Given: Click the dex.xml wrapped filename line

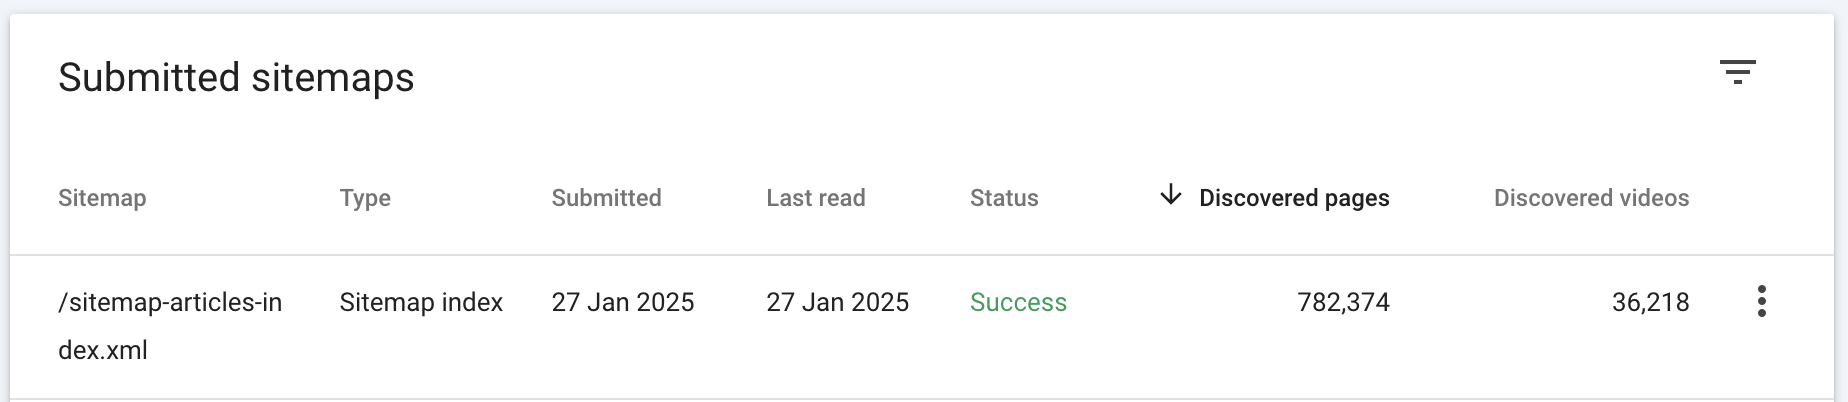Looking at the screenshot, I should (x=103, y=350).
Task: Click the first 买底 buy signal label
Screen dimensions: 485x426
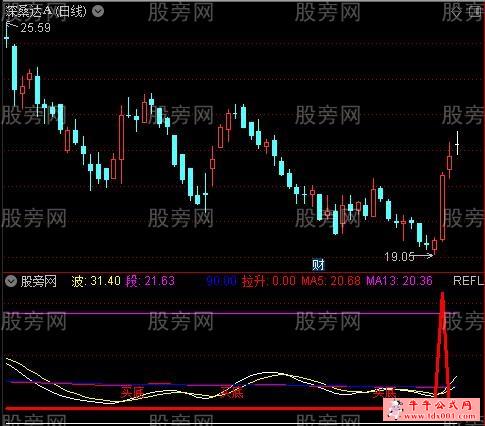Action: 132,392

##############################

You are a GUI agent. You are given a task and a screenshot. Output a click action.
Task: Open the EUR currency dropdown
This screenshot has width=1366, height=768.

##############################

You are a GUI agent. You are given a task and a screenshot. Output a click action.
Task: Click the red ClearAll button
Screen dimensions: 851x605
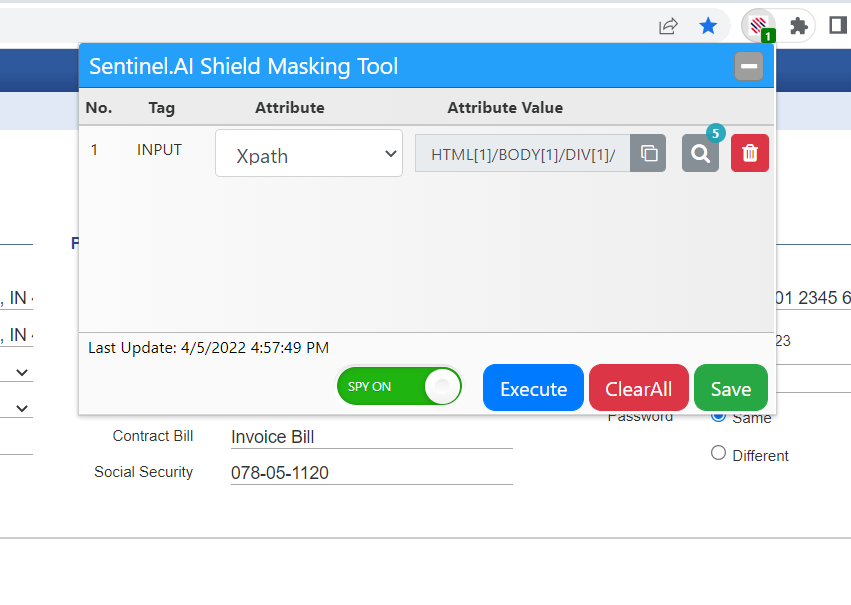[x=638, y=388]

##############################

YOUR OBJECTIVE
Return, with no change at all, every line in the entries above from the line containing "Task: Open the EUR currency dropdown" through the line containing "This screenshot has width=1366, height=768.".

RESPONSE
Task: Open the EUR currency dropdown
This screenshot has width=1366, height=768.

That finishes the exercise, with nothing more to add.